▶ **QUOTED PASSAGE**
..............................

The first column is the number of lines. Really this just counts newline ('\n') characters. If your results don't match here, you're probably missing the final newline characters in the files. Always include those final newlines! (In an editor it will just look like a blank line at the bottom of the file.) To just get the number of lines, you can use wc -l.

The second column is the number of words. There aren't any spacing characters in the files, aside from the newlines, so right now every line is one 'word'. Word counts come from wc -w as you'd expect.

The third column is the number of characters, of any type, whether they print or not. You can get this count with wc -c.

An occasionally interesting thing when working with largish files is to see how long it takes your machine to read through a file, using the time command.

$ time wc data1.txt
       5       5      93 data1.txt

real    0m0.005s
user    0m0.001s
sys     0m0.003s

With tiny files like this we can do whatever we please. If it took 20 minutes to go through the file, we might think more carefully about techniques to apply.

The commands head and tail show the top and bottom of files, respectively. They take an argument -n X where X is the number of lines to display, which (on Macs) can be shortened to -X. So we can write the headers from these files into new files like this:

$ head -1 data1.txt > header1.txt
$ head -1 data2.txt > header2.txt

The diff command is useful for comparing things.

$ diff header1.txt header2.txt

The lack of output here tells us that the two files are identical. We could have used diff on the original files:

$ diff data1.txt data2.txt
< human,Bob,,,42
< pet,Basil,Bob,4,
< human,Charles,,,27
< human,Aaron,,,30
> pet,Billy,Bob,4,
> pet,Arty,aaron,4,
> pet,Chuck,Charles,2,

This output shows that the first lines are identical, with lines 2-5 of the first file differing from lines 2-4 of the second file. Since they header rows are the same, we only need one copy.

$ mv header1.txt header.txt
$ rm header2.txt

There's a handy way to get every line but the first:

$ tail -n +2 data*
==> data1.txt <==

==> data2.txt <==

Again, the -n can be dropped on Macs. Check the help for tail to see how to sups those per-file headers.

$ man tail

(Press q to get out of the manual.)

Now, let's combine our two files together, with just one header row.

$ cat header.txt > data.txt
$ tail +2 -q data[12].txt >> data.txt
$ wc data.txt
       8       8     149 data.txt

Of note: '&gt;' redirects standard output to a file, wiping out anything that was there before, while '&gt;&gt;' appends to a file if there's already one there. Also, data[12].txt behaves similarly to a regular expression, expanding to data1.txt and data2.txt but not data.txt, which is what we wanted. So now all the data is together in data.txt.

..............................

▶ **ENTRIES SHOWN**

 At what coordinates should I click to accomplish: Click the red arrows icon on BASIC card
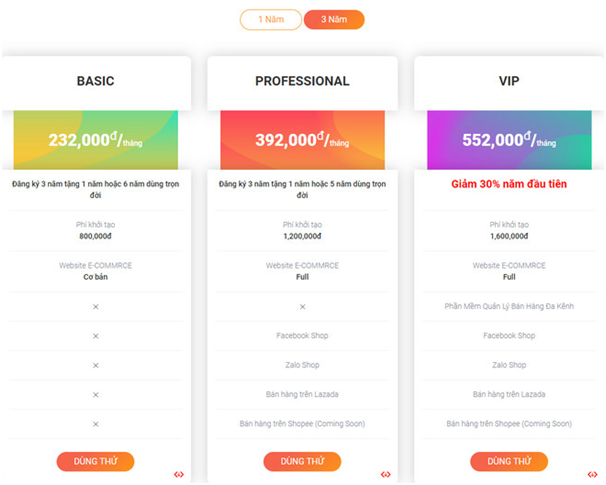click(x=179, y=475)
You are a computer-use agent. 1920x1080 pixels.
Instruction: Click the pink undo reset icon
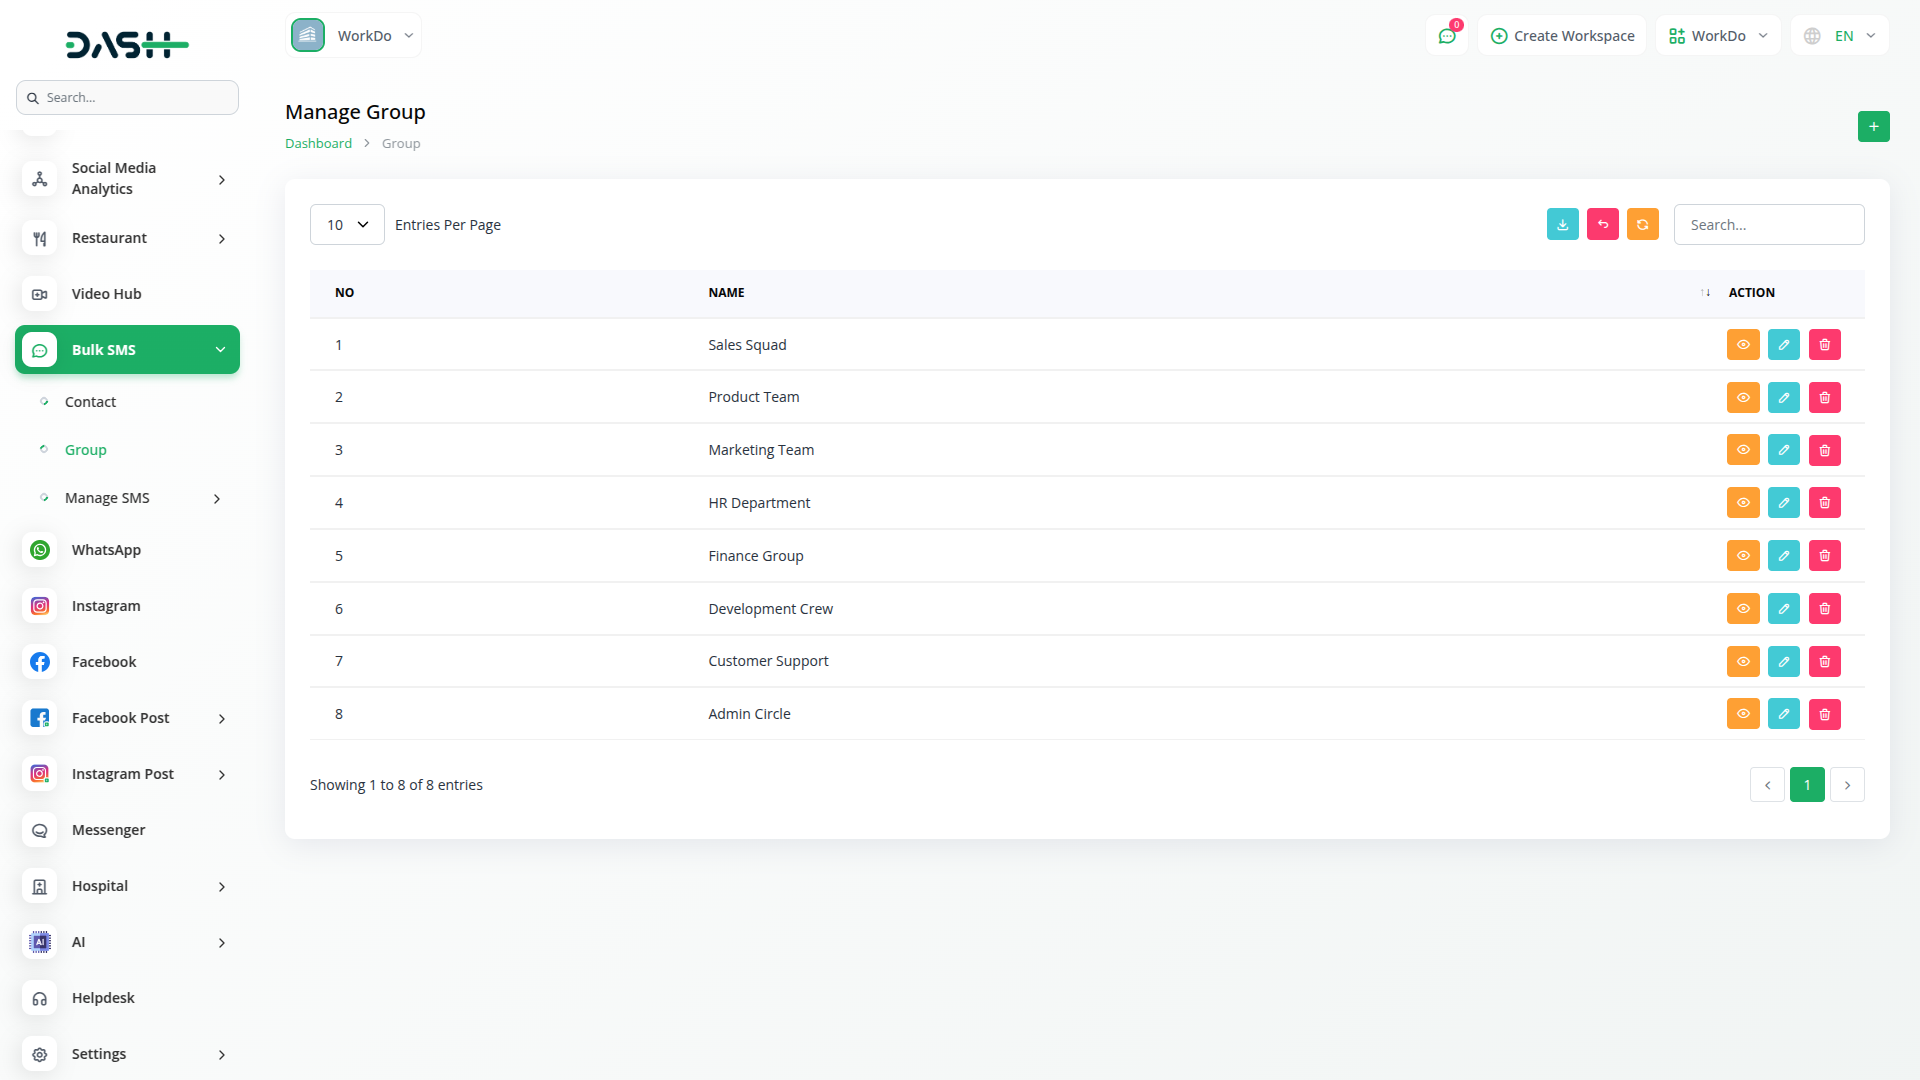click(x=1602, y=225)
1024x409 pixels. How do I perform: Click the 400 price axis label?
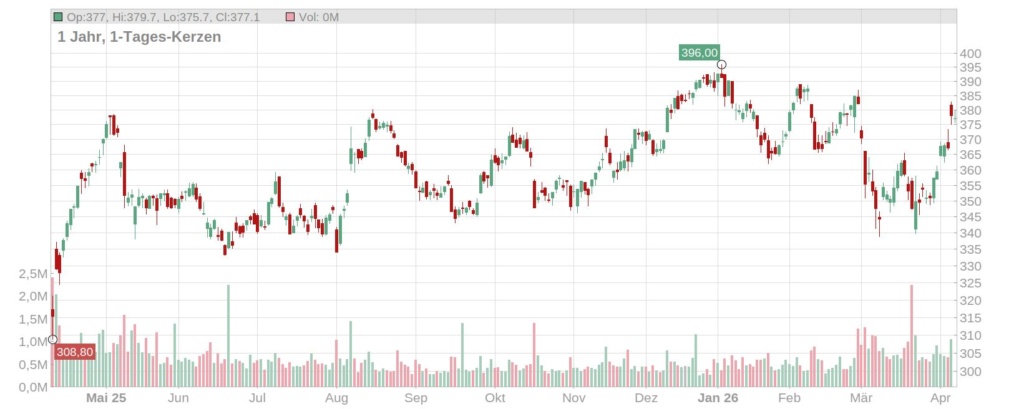coord(971,54)
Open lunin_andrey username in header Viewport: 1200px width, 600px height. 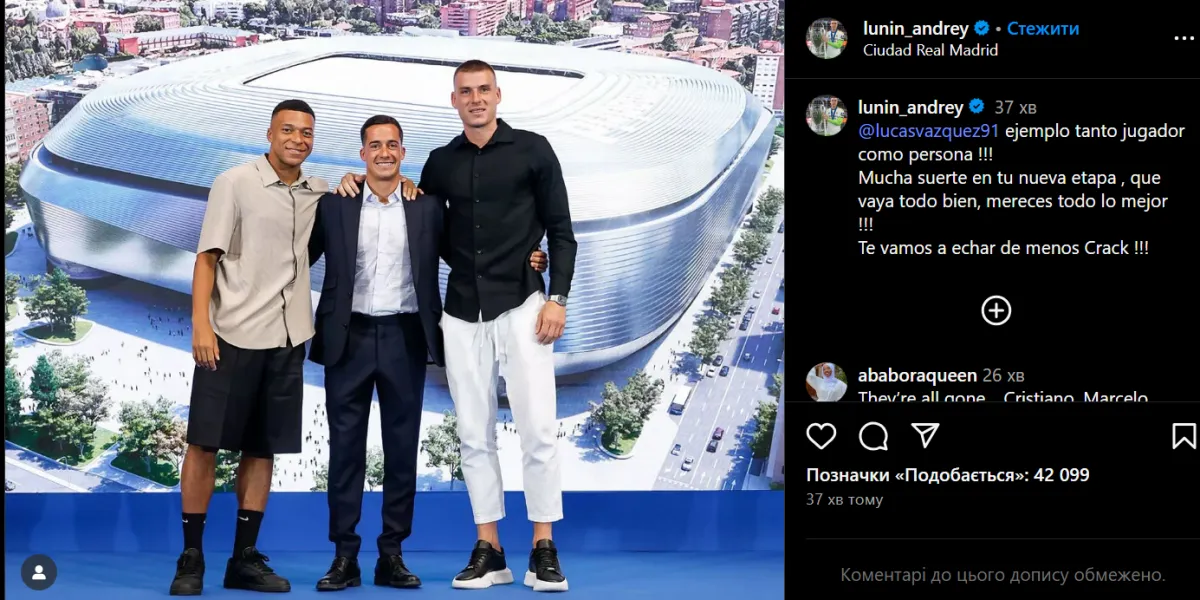[x=915, y=28]
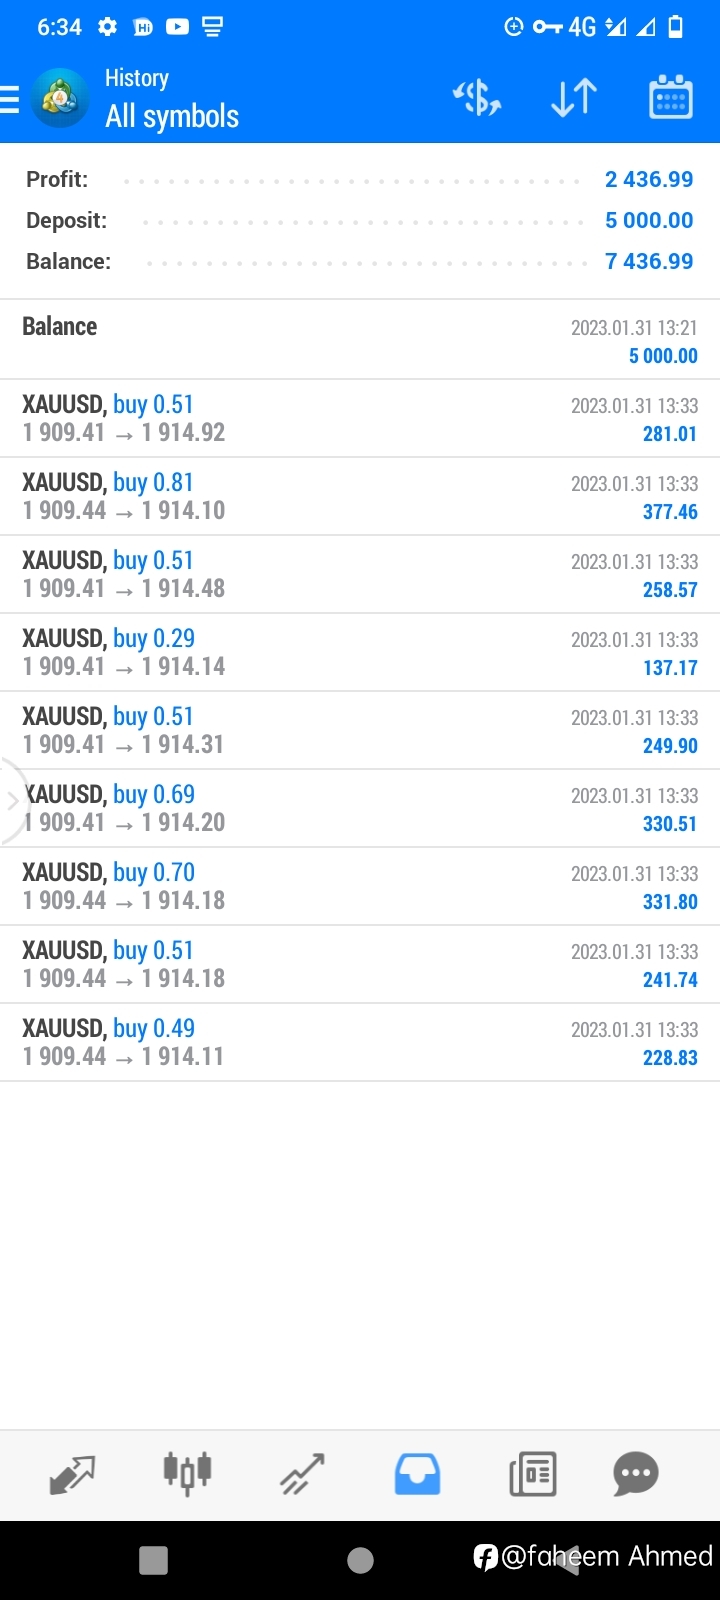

..............................

▶ **EXERCISES**
a) Please rewrite the command-line tutorial, starting at the words "Of note: '&gt;'" and ending after "together in data.txt.", with "standard output" swapped for "stdout".
b) Extend the command-line tutorial with the passage that comes after its final sentence.

▶ **OUTPUTS BY TASK**
a)
Of note: '&gt;' redirects stdout to a file, wiping out anything that was there before, while '&gt;&gt;' appends to a file if there's already one there. Also, data[12].txt behaves similarly to a regular expression, expanding to data1.txt and data2.txt but not data.txt, which is what we wanted. So now all the data is together in data.txt.

b)
$ cat data.txt

It's a little annoying to read comma-separated values (CSV), sometimes easier to read tab-separated values (TSV). We can pipe to the command tr (translate) to aid readability.

$ cat data.txt | tr ',' '\t'
type    name    owner   legs    age
human   Bob         42
pet Basil   Bob 4
human   Charles         27
human   Aaron           30
pet Billy   Bob 4
pet Arty    aaron   4
pet Chuck   Charles 2

Note also that once we do this, wc will be able to count words in a more meaningful fashion.

$ cat data.txt | tr ',' '\t' | wc
       8      30     149

Sometimes it can be worth thinking about missing values - in this case we have (possibly) an eight-by-five table with only 30 "words" in it. Of course we're also relying on the file being "nice enough" to be processed without worrying about, for example, commas and spaces within entries. Data will certainly not always be nice enough.

The cut command is useful. For example, cut -c 1-80 will show just the first 80 characters of each line in a file with really long lines. We can also 'cut' by delimiters, which is what we'll do here. The default delimiter is tab, but we can specify commas and then get out the column of names - the second 'field'.

$ cut -d , -f 2 data.txt

Combining something old with something new, we can get a sorted list of just the name values:

$ tail +2 data.txt | cut -d , -f 2 | sort

Adding one more command, with field three (owners) we see only unique values:

$ tail +2 data.txt | cut -d , -f 3 | sort | uniq


Note that the empty string (the blank) counts as a value. Note also that uniq will not perform as its name suggests if its input is not sorted. It only removes duplicates that are adjacent lines. Finally, note that the alphabetization is not necessarily what you'd expect, but makes sense in its way. (Capital and lower-case letters will sort separately, and numbers will sort by first digits, with '19' coming before '3' unless you add the -n flag.)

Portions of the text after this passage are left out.